The study also shows that transcriptional architecture shapes local mutation rates. Divergent transcription, polymerase stalling, and R-loop formation all map onto the region of elevated mutability. These processes create structural and biochemical conditions that expose DNA to damage or repair delays, producing a focused increase in mutation density at promoter boundaries. At the same time, high expression suppresses mutation downstream of the TSS through transcription-coupled repair, producing a region of reduced mutation density downstream of the TSS.
These combined effects mean that promoters experience a different mutational environment from sequences immediately downstream. This distinction matters because many analytical frameworks assume smooth variation in mutability across regulatory regions. If promoter-adjacent mutation rates are higher than expected, models that rely on these assumptions may misestimate constraint or pathogenicity for variants near the TSS. This work suggests that the local mutation processes tied to transcription play a measurable role in shaping patterns of genetic variation at TSSs.
Early embryonic mosaicism is already recognised in rare disease diagnostics.

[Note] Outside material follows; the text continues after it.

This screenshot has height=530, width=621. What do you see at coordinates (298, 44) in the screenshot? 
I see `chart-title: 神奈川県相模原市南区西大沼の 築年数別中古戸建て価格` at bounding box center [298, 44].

Low-level parental mosaicism can account for presumed de novo mutations in neurodevelopmental and epileptic disorders, and post-zygotic events underlie conditions such as PIK3CA-related overgrowth. Although this study focuses on mosaicism as a source of background mutational signal rather than disease burden, it aligns with broader observations that early developmental mutations can have lasting consequences for inherited variation and clinical analysis.
Outlook
This study highlights how gaps in current de novo call sets and modelling approaches can shape our view of mutational processes. Because de novo call sets systematically exclude early embryonic mosaic variants, they miss a class of mutations that influence promoter regions. This creates a mismatch between the mutational models used in many analytical frameworks and the underlying biology revealed by the population-level data.
The work also points to broader challenges in interpreting variation in regulatory regions. Promoters are central to gene control, yet most functional and evolutionary annotations still rely on models that assume smooth mutational backgrounds. If promoter boundaries carry a higher mutational load than these models predict, constraint may be overestimated, and some regulatory variants may be interpreted without an accurate baseline for expected variation.
This study is part of a wider effort to understand how transcriptional processes interact with DNA repair and how these interactions influence germline mutation. Much of what is known about transcription-associated mutagenesis comes from somatic studies, where damage and repair dynamics differ from those in early development. The findings here show that early embryogenesis may be a critical period for shaping mutation landscapes and that these processes leave a signature that persists in the inherited genome.
Incorporating early mosaic mutations into mutational models may improve assessments of selective pressure and refine predictions of regulatory variant impact. It may also prompt a re-examination of how promoter regions are treated in evolutionary analyses, particularly in methods that compare observed with expected variant counts. As more whole-genome data accumulate and early developmental mutations are better cataloged, models may be able to account for promoter-specific mutational processes with greater accuracy.